* **PROBLEM TO WORK ON**
Line by line, print the records exactly as they are, dropping the pictures.

** MATERIAL SUPPLIED follows **

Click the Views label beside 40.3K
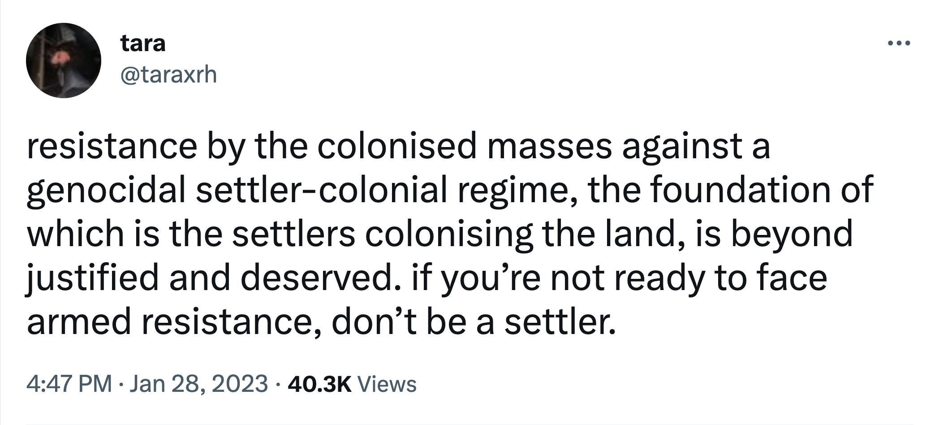 coord(388,384)
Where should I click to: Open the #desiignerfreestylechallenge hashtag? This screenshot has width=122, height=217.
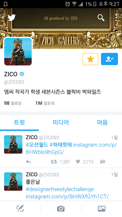[x=60, y=189]
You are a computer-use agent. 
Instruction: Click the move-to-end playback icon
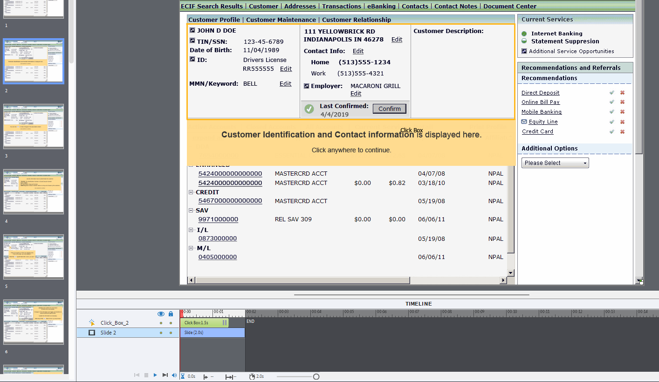(x=165, y=375)
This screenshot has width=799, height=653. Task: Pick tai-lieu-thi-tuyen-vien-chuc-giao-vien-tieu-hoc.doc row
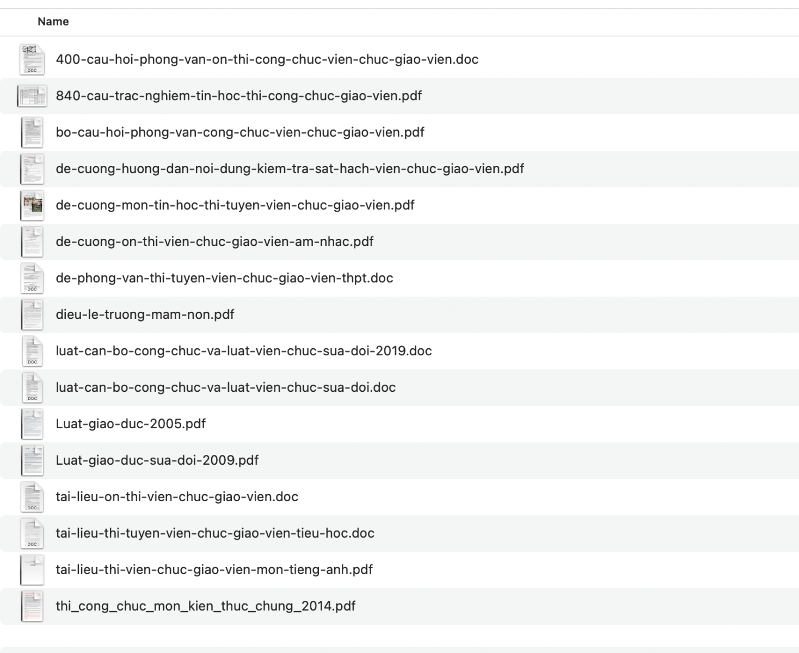tap(400, 533)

** End of MATERIAL SUPPLIED **

* **TASK RESPONSE**
Click the Views label beside 40.3K
 coord(388,384)
Where should I click to: Open the #desiignerfreestylechallenge hashtag? This screenshot has width=122, height=217.
[x=60, y=189]
You are a computer-use agent. 
Instruction: Click the move-to-end playback icon
(x=165, y=375)
This screenshot has width=799, height=653. Task: Pick tai-lieu-thi-tuyen-vien-chuc-giao-vien-tieu-hoc.doc row
tap(400, 533)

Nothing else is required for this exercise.